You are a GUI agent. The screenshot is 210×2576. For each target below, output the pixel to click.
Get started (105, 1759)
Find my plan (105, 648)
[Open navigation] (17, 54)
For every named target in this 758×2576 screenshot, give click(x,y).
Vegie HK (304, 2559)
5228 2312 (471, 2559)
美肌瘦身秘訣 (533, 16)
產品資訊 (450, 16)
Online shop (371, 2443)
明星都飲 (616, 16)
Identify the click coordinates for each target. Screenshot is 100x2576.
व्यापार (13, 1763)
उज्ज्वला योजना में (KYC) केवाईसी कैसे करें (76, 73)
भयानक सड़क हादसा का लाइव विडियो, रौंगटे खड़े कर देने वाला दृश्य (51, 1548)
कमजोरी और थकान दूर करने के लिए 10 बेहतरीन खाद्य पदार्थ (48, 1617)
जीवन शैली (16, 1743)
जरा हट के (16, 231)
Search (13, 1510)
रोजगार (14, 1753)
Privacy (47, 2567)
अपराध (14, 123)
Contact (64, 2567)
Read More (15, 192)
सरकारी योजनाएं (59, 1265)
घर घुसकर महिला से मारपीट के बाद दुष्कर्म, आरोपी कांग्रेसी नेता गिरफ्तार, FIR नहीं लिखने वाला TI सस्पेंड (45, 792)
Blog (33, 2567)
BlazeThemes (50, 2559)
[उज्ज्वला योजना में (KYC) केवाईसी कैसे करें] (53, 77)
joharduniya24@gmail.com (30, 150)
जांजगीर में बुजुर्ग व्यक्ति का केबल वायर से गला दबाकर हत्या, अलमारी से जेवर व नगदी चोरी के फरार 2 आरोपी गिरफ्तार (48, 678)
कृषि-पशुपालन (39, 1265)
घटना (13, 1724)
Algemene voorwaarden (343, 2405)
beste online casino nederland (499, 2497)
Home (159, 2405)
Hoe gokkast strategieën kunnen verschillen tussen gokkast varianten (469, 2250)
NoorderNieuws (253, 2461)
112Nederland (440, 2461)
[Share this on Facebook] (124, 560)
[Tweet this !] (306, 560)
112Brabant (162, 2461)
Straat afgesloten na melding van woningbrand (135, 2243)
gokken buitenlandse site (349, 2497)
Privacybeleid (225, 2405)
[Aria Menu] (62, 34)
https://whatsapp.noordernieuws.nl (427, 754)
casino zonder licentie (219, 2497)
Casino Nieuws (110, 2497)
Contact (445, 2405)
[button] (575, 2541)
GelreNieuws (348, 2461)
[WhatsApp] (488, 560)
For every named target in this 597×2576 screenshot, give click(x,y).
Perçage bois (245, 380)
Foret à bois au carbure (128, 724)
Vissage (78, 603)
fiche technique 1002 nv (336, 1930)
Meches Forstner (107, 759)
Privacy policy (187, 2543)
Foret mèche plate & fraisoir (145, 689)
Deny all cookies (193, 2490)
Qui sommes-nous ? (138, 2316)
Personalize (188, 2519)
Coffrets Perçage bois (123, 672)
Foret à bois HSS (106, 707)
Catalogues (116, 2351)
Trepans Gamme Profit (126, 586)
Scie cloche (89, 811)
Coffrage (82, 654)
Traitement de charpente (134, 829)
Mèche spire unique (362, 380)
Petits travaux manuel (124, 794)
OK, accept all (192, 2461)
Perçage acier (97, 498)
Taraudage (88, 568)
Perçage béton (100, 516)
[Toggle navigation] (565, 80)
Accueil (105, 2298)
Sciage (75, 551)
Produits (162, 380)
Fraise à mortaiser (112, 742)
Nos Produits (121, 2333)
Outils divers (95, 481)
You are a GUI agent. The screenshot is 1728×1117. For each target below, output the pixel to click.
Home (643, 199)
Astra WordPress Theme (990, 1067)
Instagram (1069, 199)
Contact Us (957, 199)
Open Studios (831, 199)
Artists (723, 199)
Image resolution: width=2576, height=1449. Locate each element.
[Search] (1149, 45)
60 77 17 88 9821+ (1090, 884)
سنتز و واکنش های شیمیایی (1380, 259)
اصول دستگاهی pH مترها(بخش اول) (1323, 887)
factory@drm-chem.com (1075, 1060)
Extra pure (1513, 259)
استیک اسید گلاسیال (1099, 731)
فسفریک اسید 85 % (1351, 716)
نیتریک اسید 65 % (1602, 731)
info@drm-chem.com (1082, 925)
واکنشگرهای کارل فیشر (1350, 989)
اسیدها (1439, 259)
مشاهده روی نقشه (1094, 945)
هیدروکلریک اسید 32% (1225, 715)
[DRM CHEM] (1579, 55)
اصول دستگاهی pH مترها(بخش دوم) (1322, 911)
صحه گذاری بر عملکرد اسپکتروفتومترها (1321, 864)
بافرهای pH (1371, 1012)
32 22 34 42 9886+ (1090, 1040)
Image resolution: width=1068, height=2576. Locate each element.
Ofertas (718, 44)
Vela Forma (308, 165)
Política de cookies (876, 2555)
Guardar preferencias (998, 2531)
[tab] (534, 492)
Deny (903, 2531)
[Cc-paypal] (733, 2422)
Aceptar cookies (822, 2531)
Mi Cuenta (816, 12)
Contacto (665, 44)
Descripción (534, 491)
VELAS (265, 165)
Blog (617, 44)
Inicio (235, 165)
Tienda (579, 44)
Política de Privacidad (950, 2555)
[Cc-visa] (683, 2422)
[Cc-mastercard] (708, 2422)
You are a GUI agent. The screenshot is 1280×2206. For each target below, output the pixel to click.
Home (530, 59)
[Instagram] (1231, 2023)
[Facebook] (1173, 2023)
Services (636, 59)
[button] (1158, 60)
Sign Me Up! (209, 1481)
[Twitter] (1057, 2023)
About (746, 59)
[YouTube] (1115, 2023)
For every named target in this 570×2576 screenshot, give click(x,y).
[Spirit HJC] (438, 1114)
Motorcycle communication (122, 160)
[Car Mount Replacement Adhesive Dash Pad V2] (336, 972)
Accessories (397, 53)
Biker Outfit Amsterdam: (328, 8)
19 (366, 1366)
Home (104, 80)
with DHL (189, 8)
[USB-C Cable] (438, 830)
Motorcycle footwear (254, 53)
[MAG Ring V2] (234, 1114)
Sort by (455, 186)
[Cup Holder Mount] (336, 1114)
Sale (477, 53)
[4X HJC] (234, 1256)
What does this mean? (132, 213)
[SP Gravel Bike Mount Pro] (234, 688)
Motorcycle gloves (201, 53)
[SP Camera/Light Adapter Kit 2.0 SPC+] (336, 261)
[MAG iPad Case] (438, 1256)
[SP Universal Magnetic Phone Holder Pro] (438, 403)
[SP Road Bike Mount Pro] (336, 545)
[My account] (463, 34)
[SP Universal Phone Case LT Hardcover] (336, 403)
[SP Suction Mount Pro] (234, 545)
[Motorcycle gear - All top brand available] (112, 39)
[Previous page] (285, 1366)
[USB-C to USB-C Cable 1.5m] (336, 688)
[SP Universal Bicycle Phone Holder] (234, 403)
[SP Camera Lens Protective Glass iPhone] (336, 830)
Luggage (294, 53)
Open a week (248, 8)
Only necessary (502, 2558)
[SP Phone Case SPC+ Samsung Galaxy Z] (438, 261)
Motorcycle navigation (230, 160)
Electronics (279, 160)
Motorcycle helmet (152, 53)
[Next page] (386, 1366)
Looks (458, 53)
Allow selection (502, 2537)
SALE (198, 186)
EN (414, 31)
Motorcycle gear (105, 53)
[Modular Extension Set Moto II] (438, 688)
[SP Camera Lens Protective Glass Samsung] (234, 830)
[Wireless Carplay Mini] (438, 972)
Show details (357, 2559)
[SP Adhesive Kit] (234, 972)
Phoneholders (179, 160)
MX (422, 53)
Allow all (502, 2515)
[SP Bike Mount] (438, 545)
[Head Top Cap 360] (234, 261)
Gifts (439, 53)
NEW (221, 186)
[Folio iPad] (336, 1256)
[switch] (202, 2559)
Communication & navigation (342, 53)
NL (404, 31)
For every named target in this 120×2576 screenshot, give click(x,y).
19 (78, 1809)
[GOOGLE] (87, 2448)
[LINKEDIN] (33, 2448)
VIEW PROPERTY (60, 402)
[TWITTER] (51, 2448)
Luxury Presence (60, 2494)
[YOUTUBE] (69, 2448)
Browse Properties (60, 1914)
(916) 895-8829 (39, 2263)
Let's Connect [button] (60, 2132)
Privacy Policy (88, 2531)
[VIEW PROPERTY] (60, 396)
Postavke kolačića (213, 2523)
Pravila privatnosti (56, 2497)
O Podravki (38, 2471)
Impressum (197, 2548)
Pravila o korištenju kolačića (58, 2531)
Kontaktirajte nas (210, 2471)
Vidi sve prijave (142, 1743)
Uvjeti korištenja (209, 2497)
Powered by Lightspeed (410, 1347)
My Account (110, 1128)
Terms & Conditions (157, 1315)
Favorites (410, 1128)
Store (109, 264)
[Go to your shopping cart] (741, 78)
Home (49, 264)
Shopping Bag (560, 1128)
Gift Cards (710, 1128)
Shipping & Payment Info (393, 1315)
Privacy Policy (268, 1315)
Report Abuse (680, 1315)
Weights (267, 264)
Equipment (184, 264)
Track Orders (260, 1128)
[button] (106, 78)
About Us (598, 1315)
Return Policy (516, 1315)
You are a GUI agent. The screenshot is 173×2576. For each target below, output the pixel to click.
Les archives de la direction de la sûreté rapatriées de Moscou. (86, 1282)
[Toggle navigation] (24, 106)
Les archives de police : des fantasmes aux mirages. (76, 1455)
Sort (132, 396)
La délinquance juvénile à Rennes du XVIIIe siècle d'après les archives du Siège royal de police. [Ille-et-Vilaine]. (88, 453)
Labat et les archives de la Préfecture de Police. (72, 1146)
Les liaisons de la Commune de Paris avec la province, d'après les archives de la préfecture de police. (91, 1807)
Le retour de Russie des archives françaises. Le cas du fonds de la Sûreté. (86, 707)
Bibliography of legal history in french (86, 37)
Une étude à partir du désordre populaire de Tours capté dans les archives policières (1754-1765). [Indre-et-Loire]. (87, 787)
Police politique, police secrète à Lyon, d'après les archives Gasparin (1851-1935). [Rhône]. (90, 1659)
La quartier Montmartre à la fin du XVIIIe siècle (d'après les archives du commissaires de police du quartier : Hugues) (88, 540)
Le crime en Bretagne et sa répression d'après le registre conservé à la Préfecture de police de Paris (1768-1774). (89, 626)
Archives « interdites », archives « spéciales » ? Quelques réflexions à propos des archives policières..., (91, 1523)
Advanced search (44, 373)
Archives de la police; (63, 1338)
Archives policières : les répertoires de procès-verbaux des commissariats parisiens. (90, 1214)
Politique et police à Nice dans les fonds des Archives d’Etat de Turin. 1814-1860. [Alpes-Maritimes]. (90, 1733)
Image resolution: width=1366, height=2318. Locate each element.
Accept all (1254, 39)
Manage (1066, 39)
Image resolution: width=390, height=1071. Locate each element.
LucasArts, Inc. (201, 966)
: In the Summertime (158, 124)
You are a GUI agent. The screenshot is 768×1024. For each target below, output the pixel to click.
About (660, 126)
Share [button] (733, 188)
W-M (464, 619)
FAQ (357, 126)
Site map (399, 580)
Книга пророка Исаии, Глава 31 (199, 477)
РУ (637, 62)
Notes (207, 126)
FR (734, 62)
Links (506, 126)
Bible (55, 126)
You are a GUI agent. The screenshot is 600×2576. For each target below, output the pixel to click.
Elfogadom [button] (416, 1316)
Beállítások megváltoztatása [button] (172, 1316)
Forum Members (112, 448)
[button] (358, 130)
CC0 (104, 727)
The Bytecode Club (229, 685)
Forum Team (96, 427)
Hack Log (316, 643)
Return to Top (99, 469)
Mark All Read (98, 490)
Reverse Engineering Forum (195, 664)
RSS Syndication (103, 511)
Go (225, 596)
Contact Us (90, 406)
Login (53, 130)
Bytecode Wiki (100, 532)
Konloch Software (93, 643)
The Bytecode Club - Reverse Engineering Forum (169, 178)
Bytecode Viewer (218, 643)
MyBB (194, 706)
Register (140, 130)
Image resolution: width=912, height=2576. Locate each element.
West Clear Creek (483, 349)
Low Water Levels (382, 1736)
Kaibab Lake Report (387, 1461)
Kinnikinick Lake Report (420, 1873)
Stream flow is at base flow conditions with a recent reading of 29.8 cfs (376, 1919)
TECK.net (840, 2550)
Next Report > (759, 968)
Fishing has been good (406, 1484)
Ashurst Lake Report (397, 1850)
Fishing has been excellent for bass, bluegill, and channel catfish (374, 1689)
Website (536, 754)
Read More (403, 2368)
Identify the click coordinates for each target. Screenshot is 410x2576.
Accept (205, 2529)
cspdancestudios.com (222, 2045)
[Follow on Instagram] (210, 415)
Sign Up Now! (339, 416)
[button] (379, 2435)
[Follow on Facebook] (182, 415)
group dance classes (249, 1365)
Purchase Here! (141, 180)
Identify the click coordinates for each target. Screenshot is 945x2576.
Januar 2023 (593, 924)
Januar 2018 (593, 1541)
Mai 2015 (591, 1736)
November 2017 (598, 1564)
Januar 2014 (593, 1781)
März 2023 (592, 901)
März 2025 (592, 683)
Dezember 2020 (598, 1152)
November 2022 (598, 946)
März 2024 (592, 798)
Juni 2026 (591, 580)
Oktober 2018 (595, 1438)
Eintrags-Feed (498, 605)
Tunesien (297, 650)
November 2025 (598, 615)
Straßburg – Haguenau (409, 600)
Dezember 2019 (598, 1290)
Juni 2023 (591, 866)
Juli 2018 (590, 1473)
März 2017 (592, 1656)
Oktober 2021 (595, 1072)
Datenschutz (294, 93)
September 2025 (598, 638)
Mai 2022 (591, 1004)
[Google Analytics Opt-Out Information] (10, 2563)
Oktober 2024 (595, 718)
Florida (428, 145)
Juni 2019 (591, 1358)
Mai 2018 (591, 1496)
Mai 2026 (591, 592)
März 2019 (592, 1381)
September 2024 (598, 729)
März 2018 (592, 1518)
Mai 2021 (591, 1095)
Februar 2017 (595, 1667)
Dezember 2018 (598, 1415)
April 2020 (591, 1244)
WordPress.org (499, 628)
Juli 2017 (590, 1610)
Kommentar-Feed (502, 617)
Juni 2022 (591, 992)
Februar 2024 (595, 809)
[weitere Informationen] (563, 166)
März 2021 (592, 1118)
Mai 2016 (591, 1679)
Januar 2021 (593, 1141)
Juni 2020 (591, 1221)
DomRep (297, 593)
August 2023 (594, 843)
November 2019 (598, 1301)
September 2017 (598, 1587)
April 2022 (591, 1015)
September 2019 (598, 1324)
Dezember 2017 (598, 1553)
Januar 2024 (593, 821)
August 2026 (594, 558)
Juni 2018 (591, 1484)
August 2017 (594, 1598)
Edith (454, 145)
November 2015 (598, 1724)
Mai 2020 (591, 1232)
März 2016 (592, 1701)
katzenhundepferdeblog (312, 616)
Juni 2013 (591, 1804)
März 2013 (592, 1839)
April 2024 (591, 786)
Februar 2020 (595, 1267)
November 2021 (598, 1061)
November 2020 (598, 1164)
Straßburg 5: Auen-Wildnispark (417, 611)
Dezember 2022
+++++
_ACTIVITY_
Send back exactly the lines of the listing above, beginning at the line containing "März 2021 (592, 1118)" and ending with the last. Add nothing.

_YOUR SOLUTION_
März 2021 (592, 1118)
Mai 2016 (591, 1679)
Januar 2021 (593, 1141)
Juni 2020 (591, 1221)
DomRep (297, 593)
August 2023 (594, 843)
November 2019 (598, 1301)
September 2017 (598, 1587)
April 2022 (591, 1015)
September 2019 (598, 1324)
Dezember 2017 (598, 1553)
Januar 2024 (593, 821)
August 2026 (594, 558)
Juni 2018 (591, 1484)
August 2017 (594, 1598)
Edith (454, 145)
November 2015 (598, 1724)
Mai 2020 (591, 1232)
März 2016 (592, 1701)
katzenhundepferdeblog (312, 616)
Juni 2013 (591, 1804)
März 2013 (592, 1839)
April 2024 (591, 786)
Februar 2020 (595, 1267)
November 2021 (598, 1061)
November 2020 (598, 1164)
Straßburg 5: Auen-Wildnispark (417, 611)
Dezember 2022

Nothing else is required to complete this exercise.